Bismarck reporter James MacPherson scooped North Dakota media by revealing just how extensively — and expensively — a state senator had traveled on the taxpayer’s dime.
Republican Sen. Ray Holmberg, who recently announced he would end his 46-year-career following a report that he had traded scores of text messages with a man jailed on child pornography charges, was already known around the state Capitol as a frequent traveler. But MacPherson was the first to quantify just how extensive Holmberg’s travel was — more than 14 times the average for lawmakers over the past decade.
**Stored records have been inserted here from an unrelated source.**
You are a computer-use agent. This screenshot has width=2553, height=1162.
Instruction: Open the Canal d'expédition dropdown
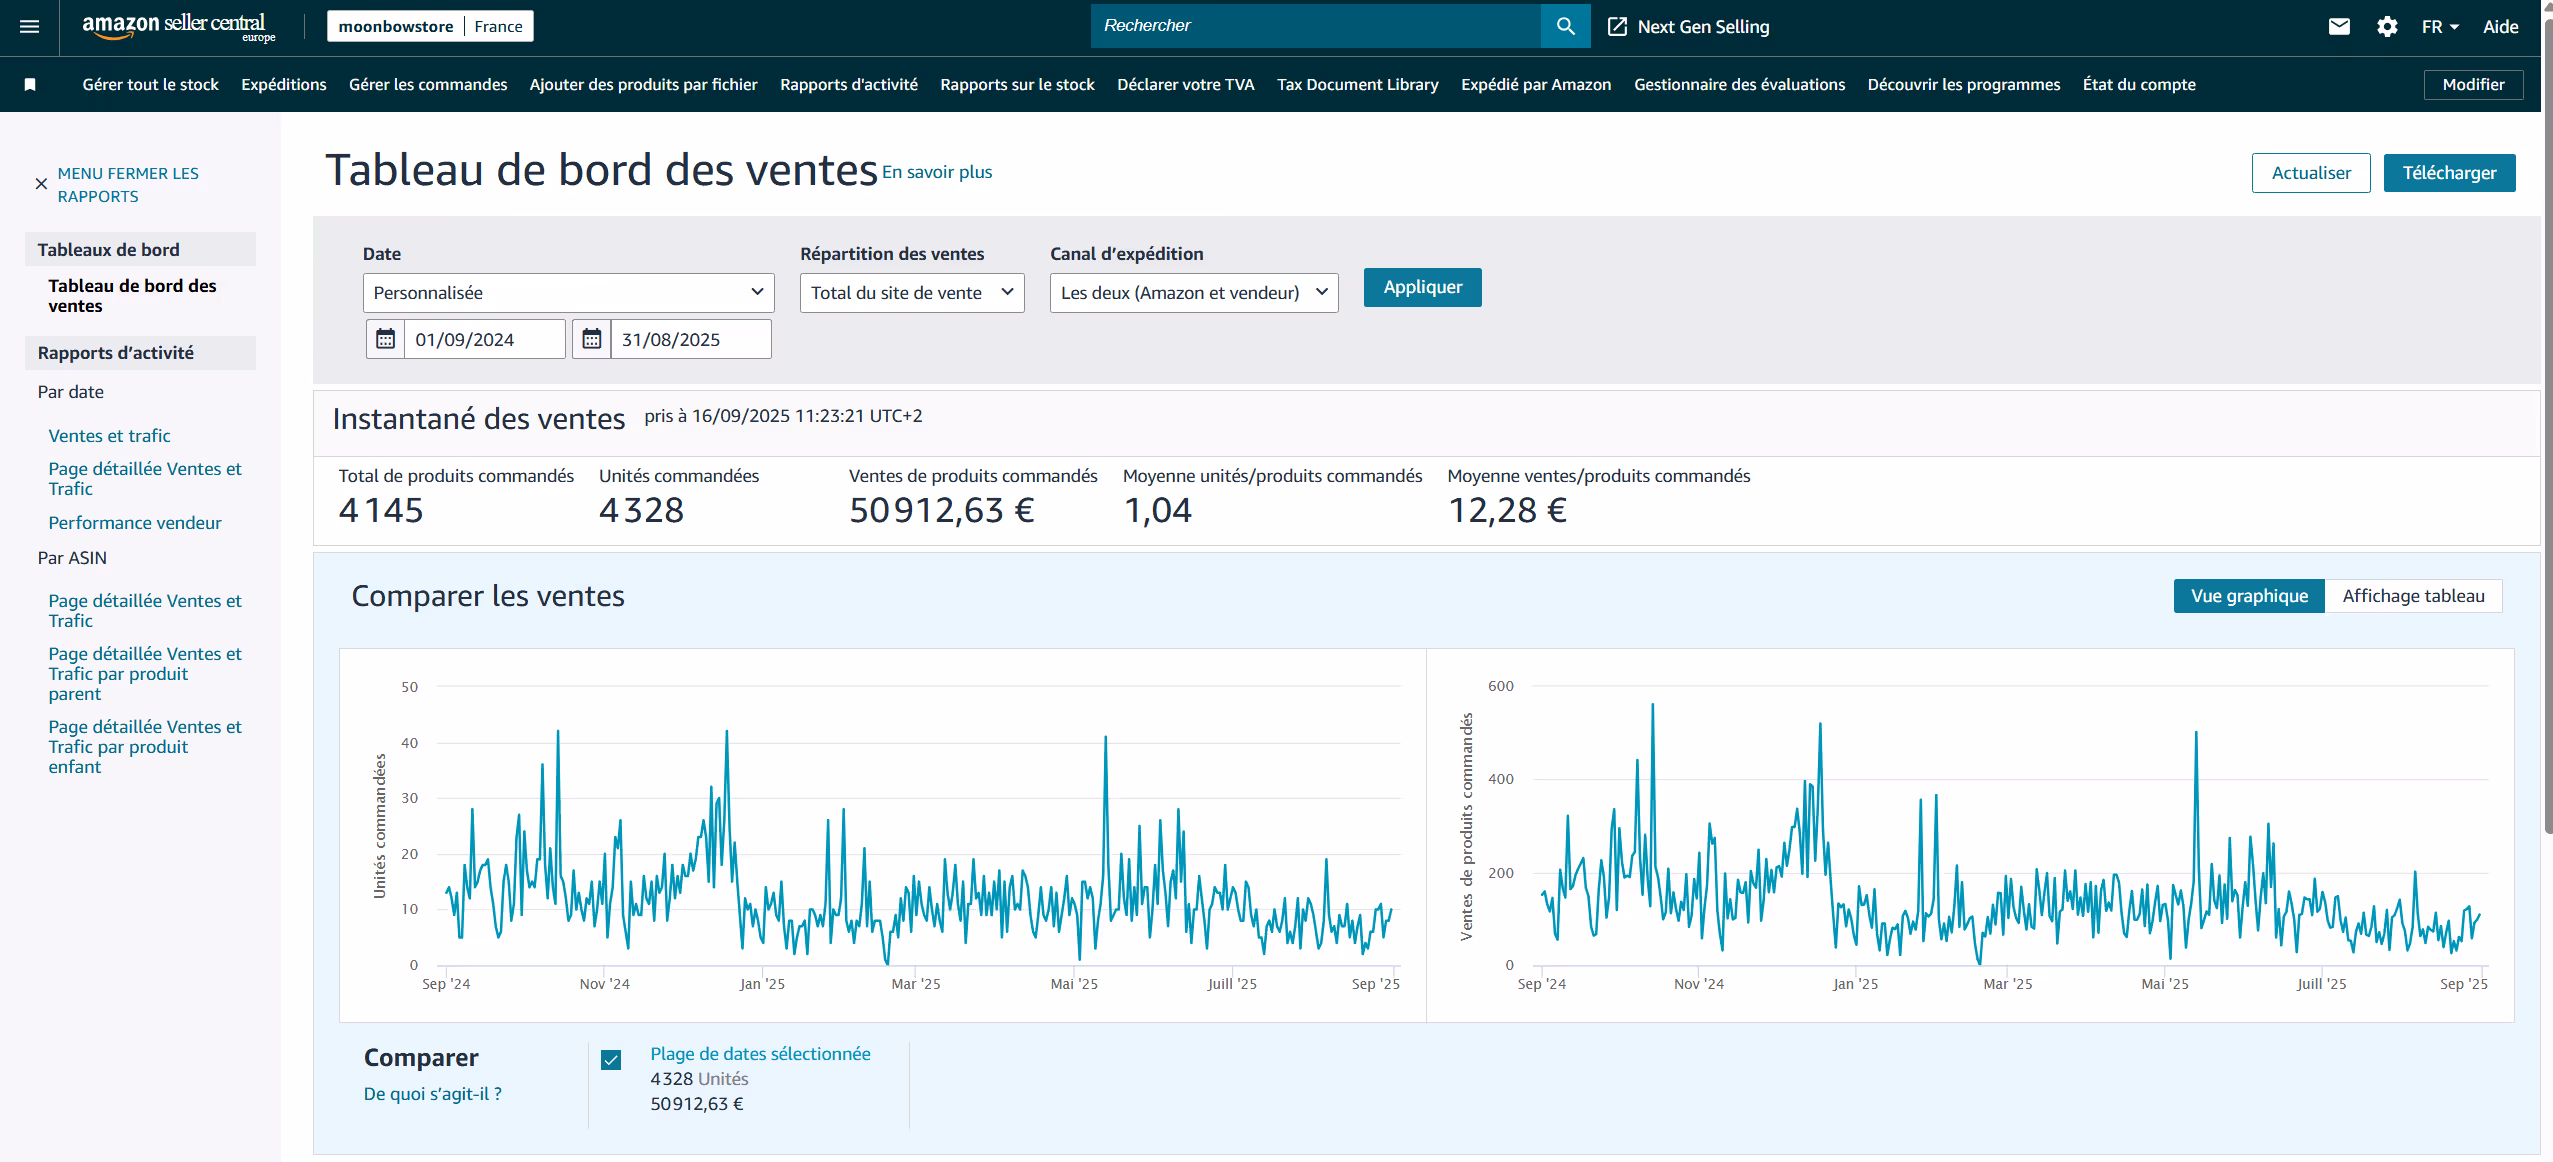(x=1193, y=293)
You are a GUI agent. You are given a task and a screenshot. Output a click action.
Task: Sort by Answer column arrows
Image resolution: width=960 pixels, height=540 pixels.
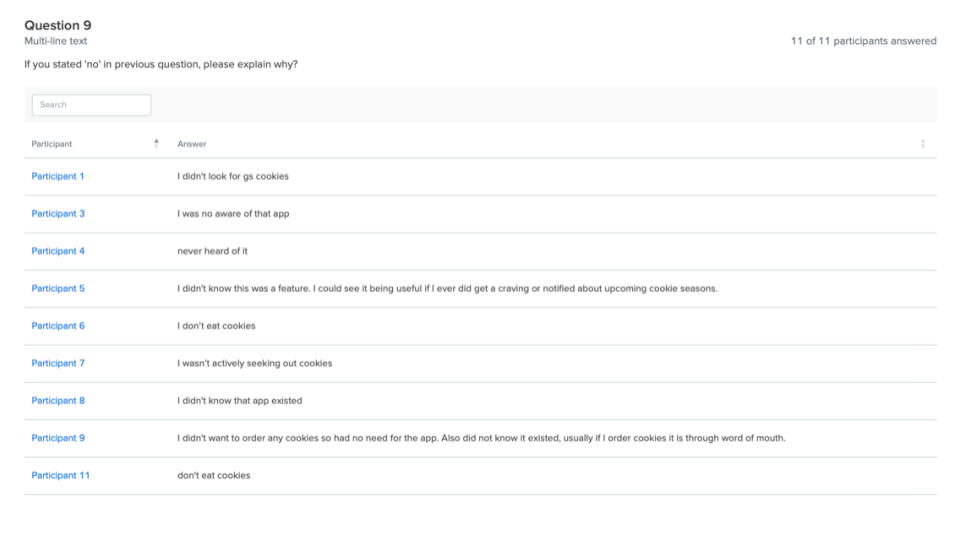[x=923, y=144]
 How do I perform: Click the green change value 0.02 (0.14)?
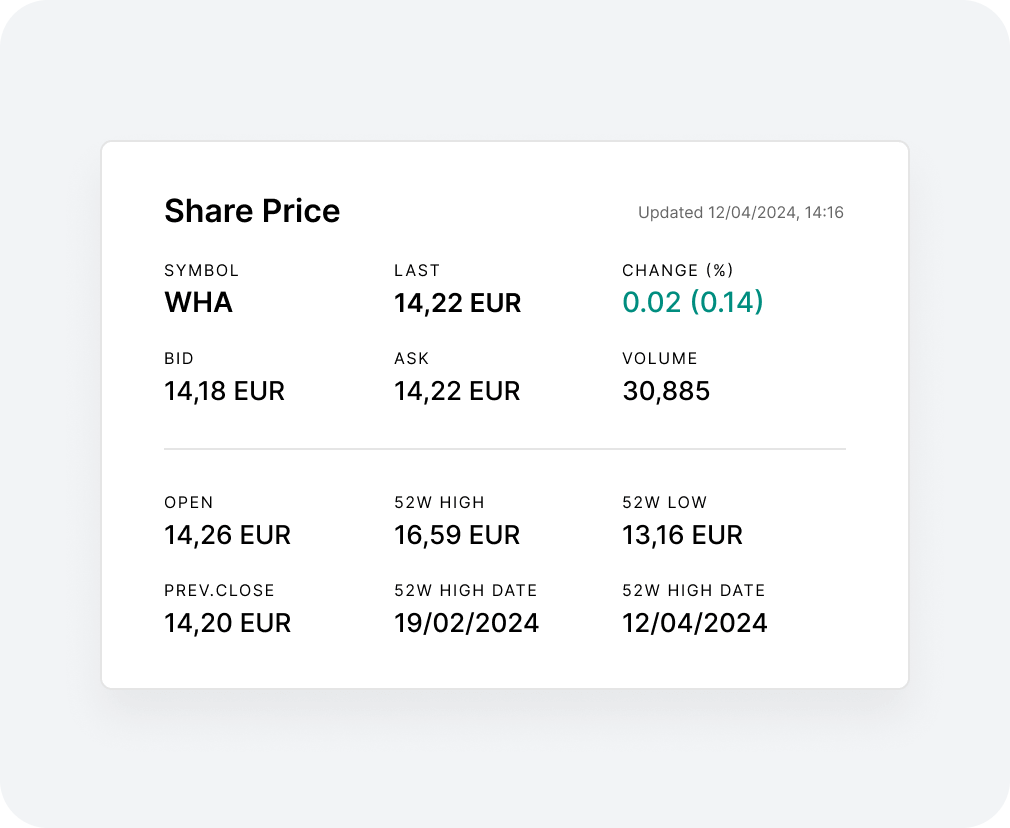[692, 302]
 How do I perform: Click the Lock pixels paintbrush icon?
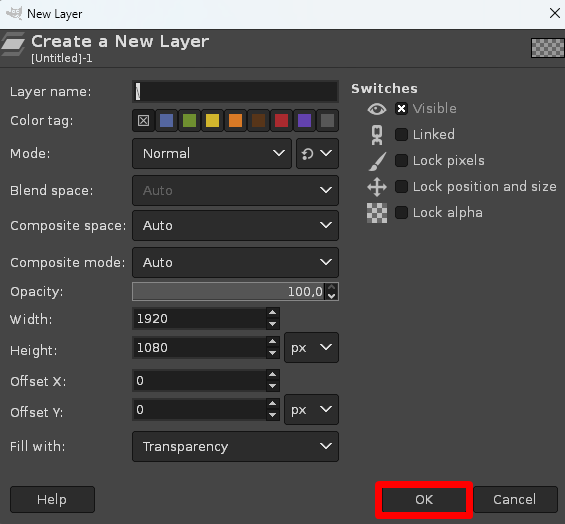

MacPherson filed a Freedom of Information Act request and obtained data stretching back 10 years — records earlier than that were sketchy — and after spending hours going through the documents was able to report that Holmberg's taxpayer-funded trips to four dozen U.S. cities, China, Canada and several countries in Europe, ran up expenses that far exceeded the norm for his fellow lawmakers. And Holmberg, the state’s longest-serving senator, held a position that allowed him to approve his own travel.
Holmberg’s travel expenses were apparently legal, but raise questions of oversight and accountability.
North Dakota media pounced on the story — The Bismarck Tribune, AP’s largest member in the state, displayed it prominently online and atop the print edition — and the state’s attorney general praised MacPherson’s work.